Records from a data source
■ ■ ■ ■ ■

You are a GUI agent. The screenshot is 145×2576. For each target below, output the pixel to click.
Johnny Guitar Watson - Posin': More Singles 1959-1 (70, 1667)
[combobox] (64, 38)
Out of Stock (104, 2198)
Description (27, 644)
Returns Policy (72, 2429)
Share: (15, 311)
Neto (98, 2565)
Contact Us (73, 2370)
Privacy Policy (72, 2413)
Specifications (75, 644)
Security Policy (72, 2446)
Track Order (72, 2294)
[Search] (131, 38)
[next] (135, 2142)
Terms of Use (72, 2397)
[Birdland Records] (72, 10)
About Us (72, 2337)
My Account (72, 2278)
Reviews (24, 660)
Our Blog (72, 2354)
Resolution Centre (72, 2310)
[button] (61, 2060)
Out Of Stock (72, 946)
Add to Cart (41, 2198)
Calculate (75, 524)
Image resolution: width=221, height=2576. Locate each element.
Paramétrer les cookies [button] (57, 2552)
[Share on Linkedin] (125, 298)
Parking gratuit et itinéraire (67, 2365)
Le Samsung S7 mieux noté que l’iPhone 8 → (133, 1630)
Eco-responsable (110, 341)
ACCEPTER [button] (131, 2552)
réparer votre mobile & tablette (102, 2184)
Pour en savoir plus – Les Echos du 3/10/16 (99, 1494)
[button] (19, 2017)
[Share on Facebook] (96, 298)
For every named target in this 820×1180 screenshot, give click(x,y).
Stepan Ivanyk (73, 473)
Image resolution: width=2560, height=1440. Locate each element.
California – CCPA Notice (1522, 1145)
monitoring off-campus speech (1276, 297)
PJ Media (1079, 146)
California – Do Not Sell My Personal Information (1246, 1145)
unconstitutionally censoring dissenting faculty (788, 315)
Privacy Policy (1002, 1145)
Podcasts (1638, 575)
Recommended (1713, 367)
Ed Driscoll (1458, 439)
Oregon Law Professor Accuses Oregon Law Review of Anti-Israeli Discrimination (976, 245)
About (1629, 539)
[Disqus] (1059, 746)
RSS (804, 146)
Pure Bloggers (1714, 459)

■ ■ ■ ■ ■

**What to produce**
Look for the line with "Podcasts (1638, 575)" in the records above. Repeat it and each line after it exactly.

**Result**
Podcasts (1638, 575)
Recommended (1713, 367)
Ed Driscoll (1458, 439)
Oregon Law Professor Accuses Oregon Law Review of Anti-Israeli Discrimination (976, 245)
About (1629, 539)
[Disqus] (1059, 746)
RSS (804, 146)
Pure Bloggers (1714, 459)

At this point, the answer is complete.